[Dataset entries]
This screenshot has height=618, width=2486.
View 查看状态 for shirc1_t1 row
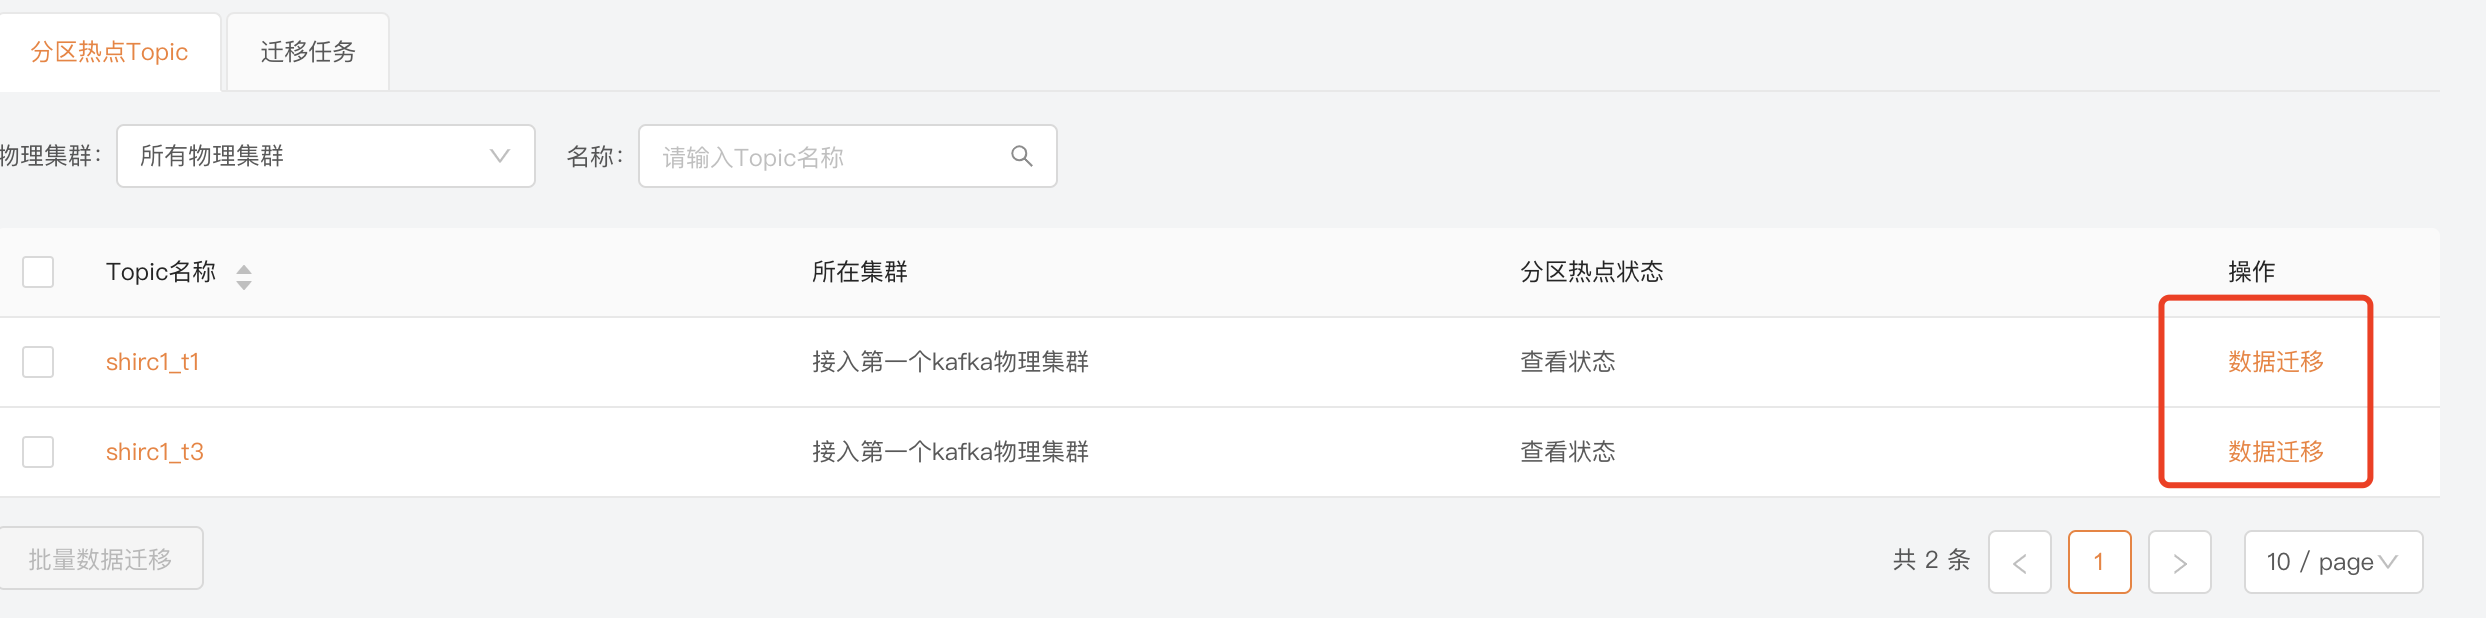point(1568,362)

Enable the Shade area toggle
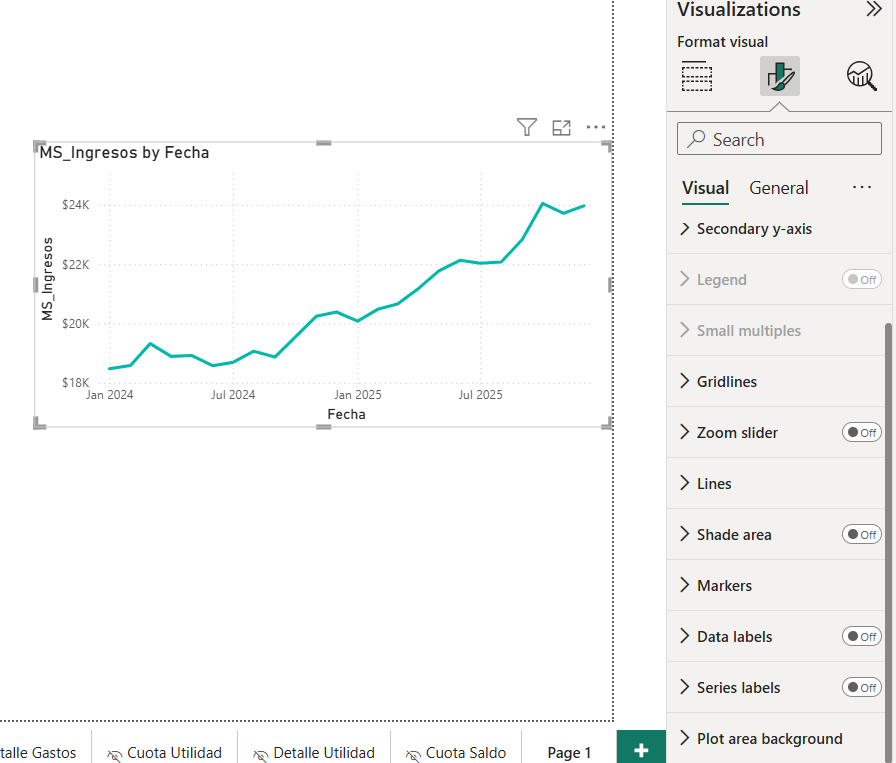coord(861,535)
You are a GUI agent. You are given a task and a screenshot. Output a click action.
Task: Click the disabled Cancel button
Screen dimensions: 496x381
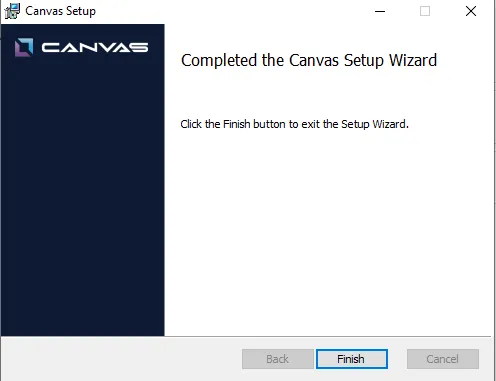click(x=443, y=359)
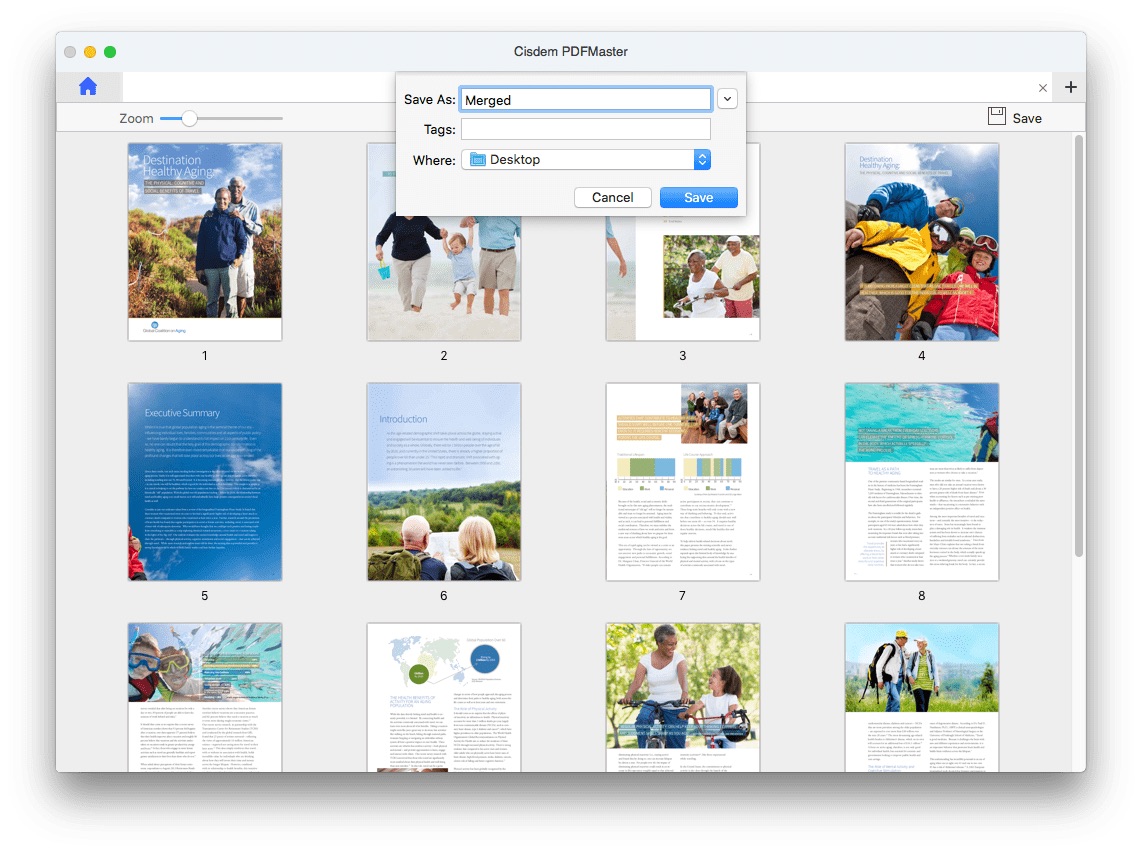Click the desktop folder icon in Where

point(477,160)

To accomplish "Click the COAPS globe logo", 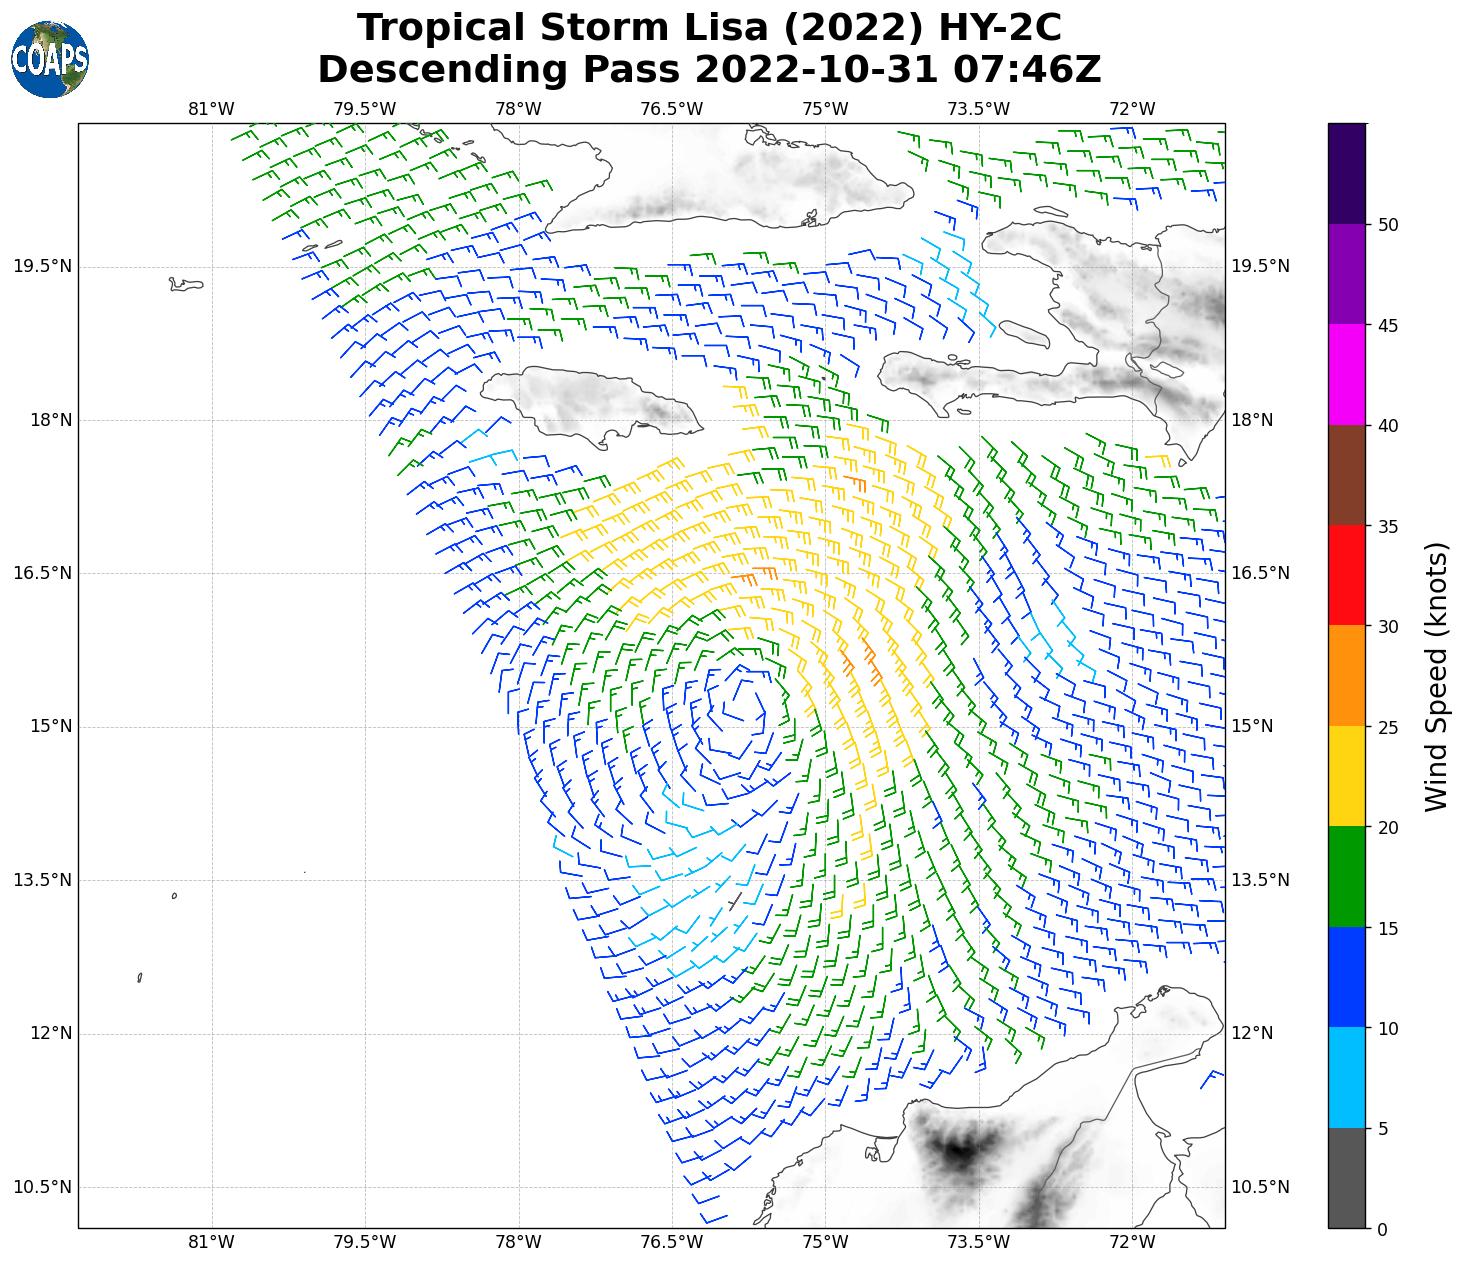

• _WHAT NEEDS TO BE DONE_:
Search the records for the string "screenshot", and copy every line that holds it.

• _ANSWER BOX_:
This screenshot has height=618, width=2486.
You are a GUI agent. You are given a task and a screenshot. Output a click action.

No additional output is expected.